> **Aufgaben**:
**1)** Fassen Sie im Text zur strategischen Autonomie der EU den Absatz, der mit „Unterschiede in den Interessen“ beginnt, als kurze Stichpunktliste zusammen. Die wesentlichen Aussagen sollen erhalten bleiben.
**2)** Schreiben Sie den Text über die strategische Autonomie der EU im Anschluss an seinen letzten Satz fort.

Als Trump US-Präsident war, war der Ruf nach „strategischer Autonomie“, „Souveränität“ oder einer „geopolitischen Rolle“ der EU oft zu hören. EU-Staaten, die willens waren, als Leithammel voranzugehen, forcierten die Zusammenarbeit ihrer Armeen. Großprojekte der Aufrüstung wie das Kampfflugzeugsystem FCAS wurden auf den Weg gebracht. Nach Bidens Wahl zog Annegret Kramp-Karrenbauer die Zügel an. Ein Verständnis von strategischer Autonomie, welches „die Illusion nährt, wir könnten Sicherheit, Stabilität und Wohlstand in Europa ohne die NATO und ohne Amerika gewährleisten“, lehnte sie ab. Die EU sei auch künftig auf die USA angewiesen. Das ging gegen Emmanuel Macron. Er sieht Frankreich als militärische Führungsmacht und will, dass die EU militärisch ohne die USA agieren kann, z.B. gegen die Türkei.
Unterschiede in den Interessen und Strategien der EU-Staaten
gibt es nicht nur in diesem Fall. Im imperialistischen Konstrukt EU herrschen
Konkurrenz, Ungleichmäßigkeit, Hierarchien und Abhängigkeiten. Es fehlt an materiellen
Grundlagen für gemeinsame Interessen. Das Argument, man müsse sich, um Gewicht
zu haben, zusammentun, da sonst „Europa“ zwischen den Weltmächten USA und China
zerrieben werde, schafft keine positiven gemeinsamen Interessen, aus denen sich
eine „europäische Strategie“ ableiten ließe. Vielseitigere Verflechtungen können
einseitige Abhängigkeiten sogar mildern. „Europäische Werte“ praktiziert die EU
ohnehin nur selektiv und mit Doppelmoral. Das Selbstbild der EU als
„Wertegemeinschaft“ ist bloßes Narrativ, eine von Politikberatern ausgedachte, „sinnstiftende
Erzählung“.

> **Gespeicherte Daten**:
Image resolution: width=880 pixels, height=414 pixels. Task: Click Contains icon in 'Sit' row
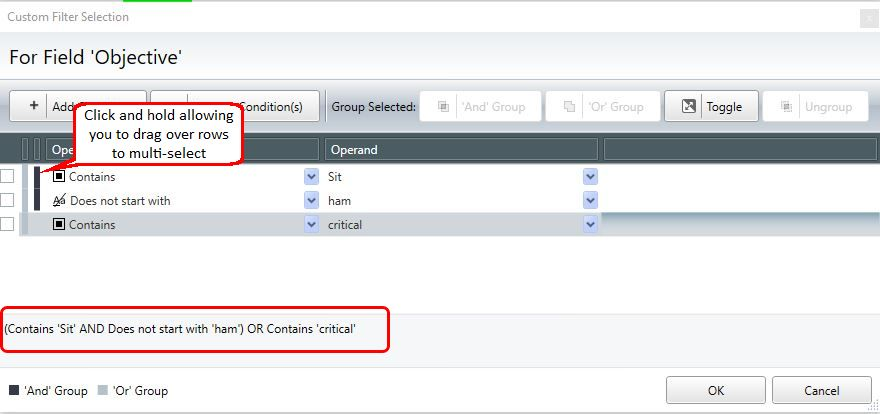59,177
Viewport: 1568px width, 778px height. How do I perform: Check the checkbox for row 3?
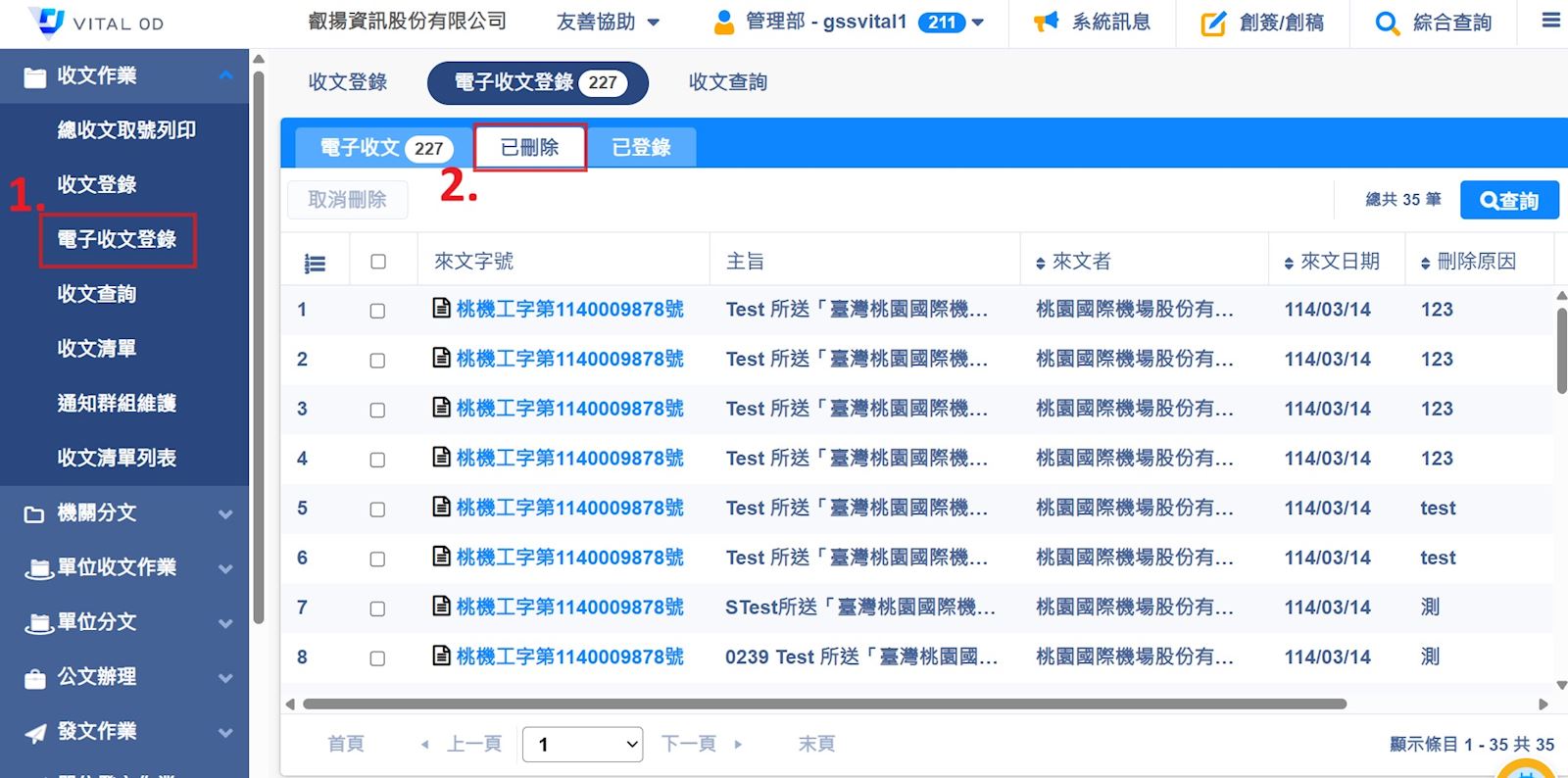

> **Lösungen**:
**1)**
- Die EU-Staaten unterscheiden sich nicht nur in diesem Fall in ihren Interessen und Strategien.
- In der EU herrschen Konkurrenz, Ungleichmäßigkeit, Hierarchien und Abhängigkeiten. Es fehlen materielle Grundlagen für gemeinsame Interessen.
- Manche sagen, Europa müsse sich zusammentun, um nicht zwischen den USA und China zerrieben zu werden. Dieses Argument schafft keine positiven gemeinsamen Interessen, aus denen sich eine „europäische Strategie“ ableiten ließe.
- Vielseitigere Verflechtungen können einseitige Abhängigkeiten sogar mildern.
- „Europäische Werte“ praktiziert die EU nur selektiv und mit Doppelmoral. Ihr Selbstbild als „Wertegemeinschaft“ ist ein von Politikberatern ausgedachtes Narrativ.

**2)**
Zu den wichtigen Thinktanks der Bundesregierung gehört die
Deutsche Gesellschaft für Auswärtige Politik. Auf ihrer Homepage gibt Direktorin
Daniela Schwarzer einen Ausblick auf 2021. Sie hadert mit den Schwierigkeiten,
die es bereite, eine „gemeinsame Bedrohungsanalyse“ der EU als Basis für einen „politischen
Kompass“ zu erstellen. Eins weiß sie aber genau: „In einer idealen Welt würden
die Mitgliedstaaten der EU eine gemeinsame, mit Fähigkeiten unterlegte
Sicherheits- und Verteidigungspolitik entwickeln. Sie würden sich darauf
einigen, außenpolitische Entscheidungen mit qualifizierter Mehrheit, statt
Einstimmigkeit zu fällen.“ Bekannt ist, dass Befürworter von EU-Einsätzen auch
im deutschen Parlamentsvorbehalt einen Anachronismus sehen. Die EU hat keine
gemeinsame Bedrohungsanalyse und keine gemeinsame Strategie. Die
Politikberatung schlägt als Lösung mehr Demokratieabbau vor.
Die Kampagne um Nawalny diente u.a. dazu, das Feindbild
Russland für die gemeinsame EU-Bedrohungsanalyse festzuzurren. Im Telefonat mit
Dämon Putin regte Angela Merkel nunmehr an, die Zulassung des russischen
Corona-Impfstoffs Sputnik V in der EU zu beantragen. Wer sich über so viel
Flexibilität der deutschen Außenpolitik wundert, sollte bei DGAP-Direktorin
Schwarzer nachlesen: „Wenn die EU global eine größere Rolle spielen möchte,
muss sie sich damit abfinden, dass sie mit manchen Partnern in einigen Feldern
gut kooperiert, in anderen quer liegen wird. Mit dieser Kompartmentalisierung
der Beziehungen muss die EU leben lernen.“ Außenpolitik nach dem Lehrbuch! Mal
Kooperation, mal Kalter Krieg, wie es gerade passt. Da kommen selbst
bürgerliche Medien nicht mehr mit. Fast alle stellten bis vor kurzem den
russischen Impfstoff als risikoreichen Murks dar.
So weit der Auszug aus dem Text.